### Information provided:
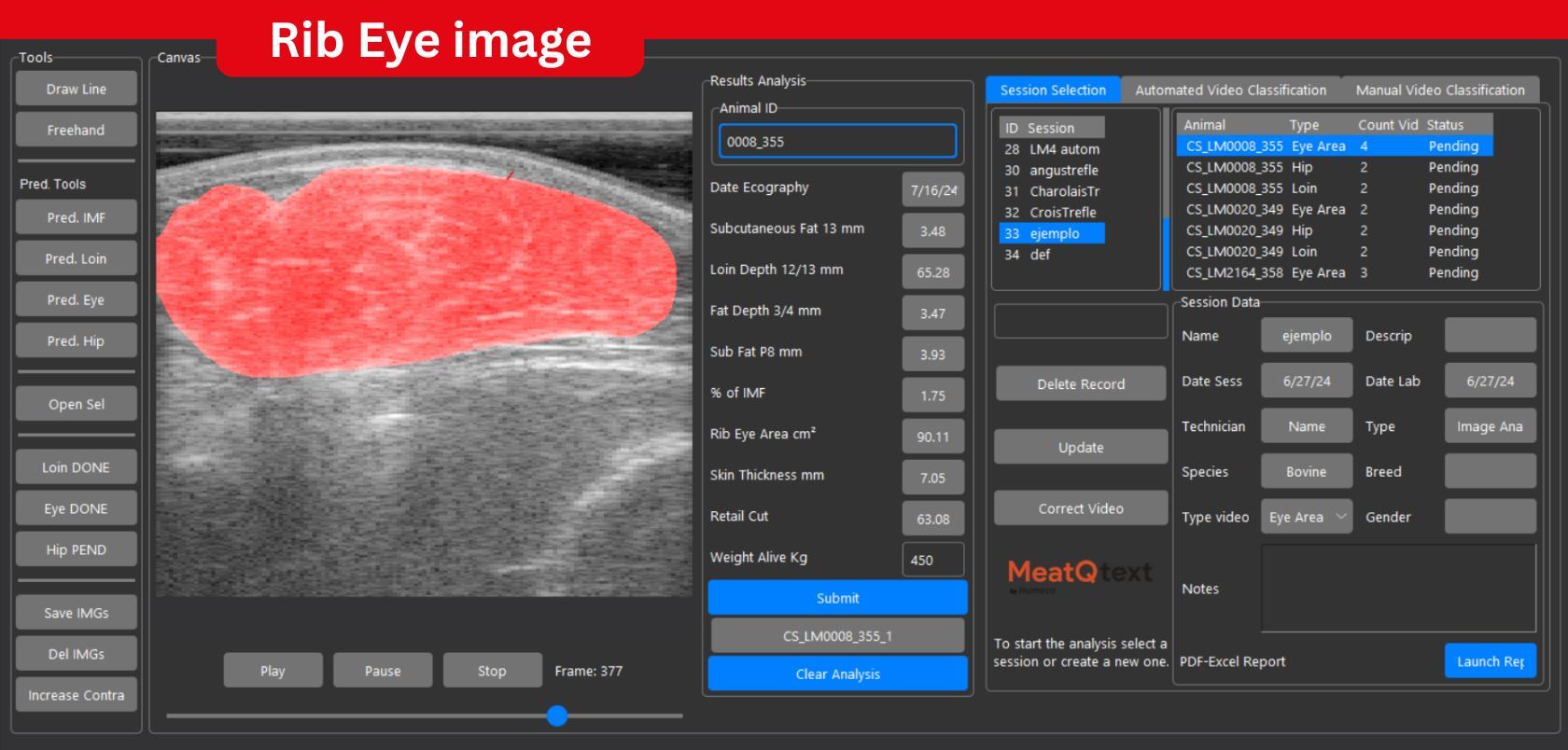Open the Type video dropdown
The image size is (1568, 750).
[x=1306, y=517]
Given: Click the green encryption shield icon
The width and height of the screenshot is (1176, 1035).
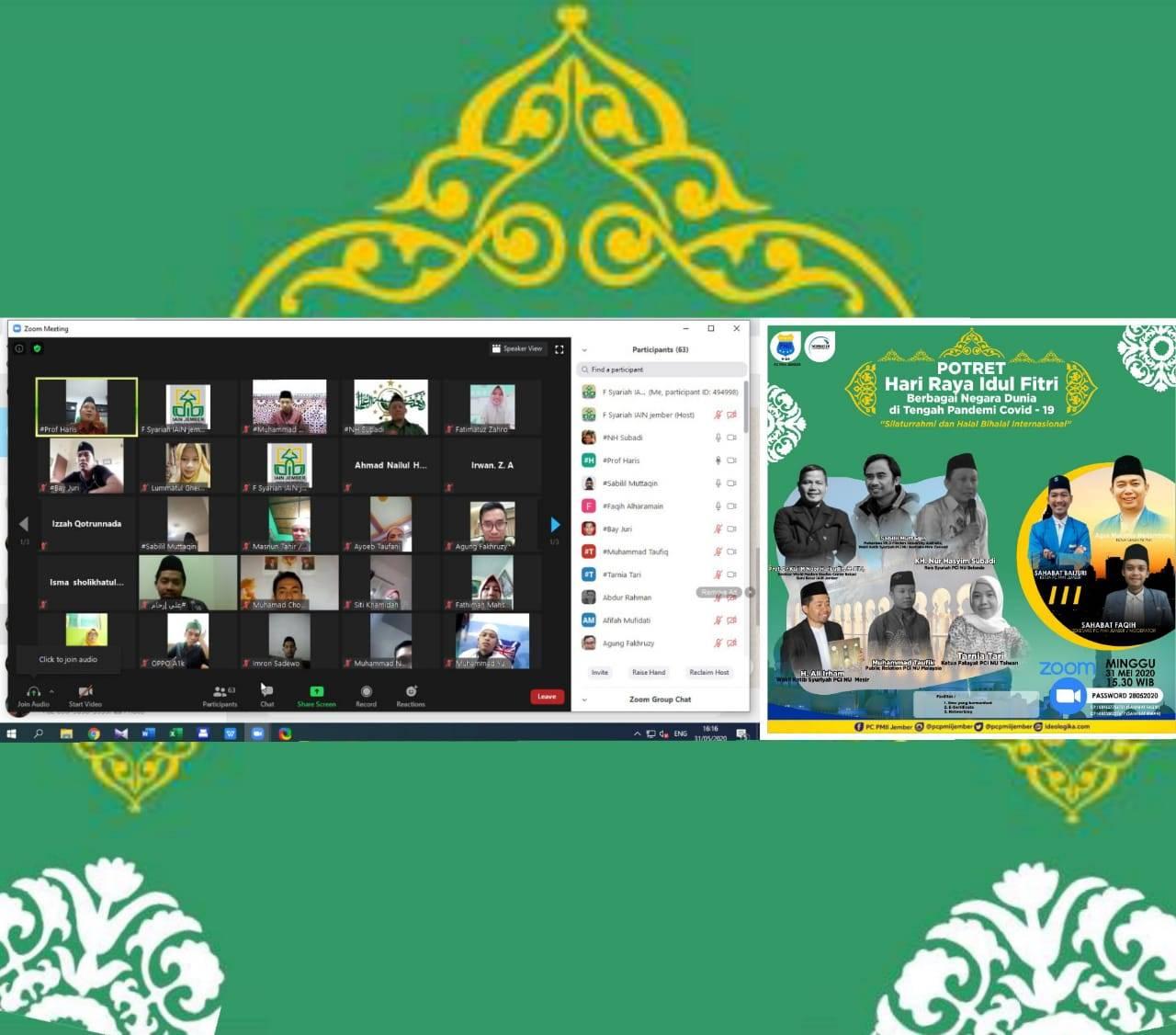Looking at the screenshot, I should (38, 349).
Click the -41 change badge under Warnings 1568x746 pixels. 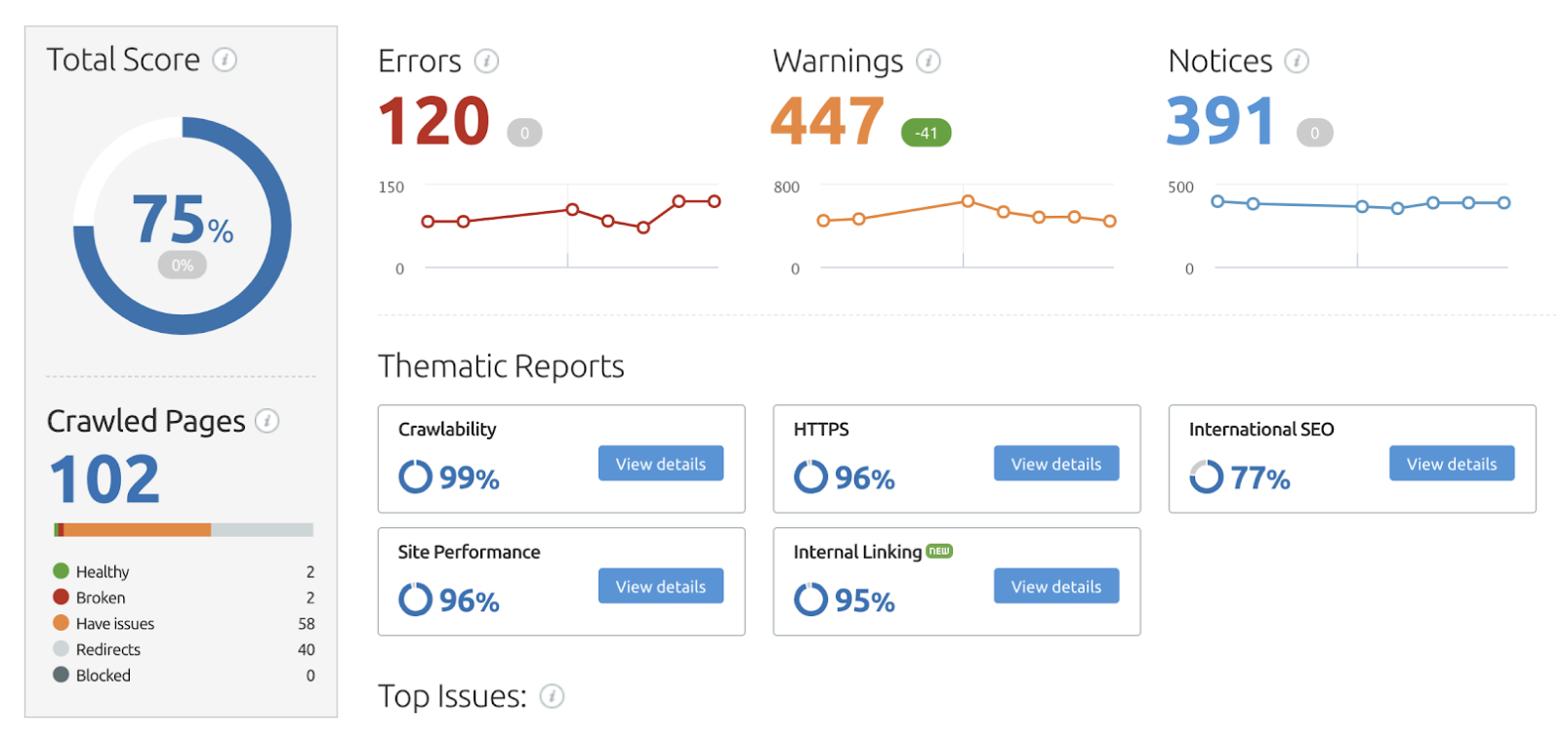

### What the exercise asks:
A word-for-word copy is required of the lines above from the line with "Given: Click the green encryption shield icon" through the last line of the data; no other lines and no pictures belong in it.

### Output:
Given: Click the green encryption shield icon
The width and height of the screenshot is (1176, 1035).
Looking at the screenshot, I should (38, 349).
Click the -41 change badge under Warnings 1568x746 pixels. 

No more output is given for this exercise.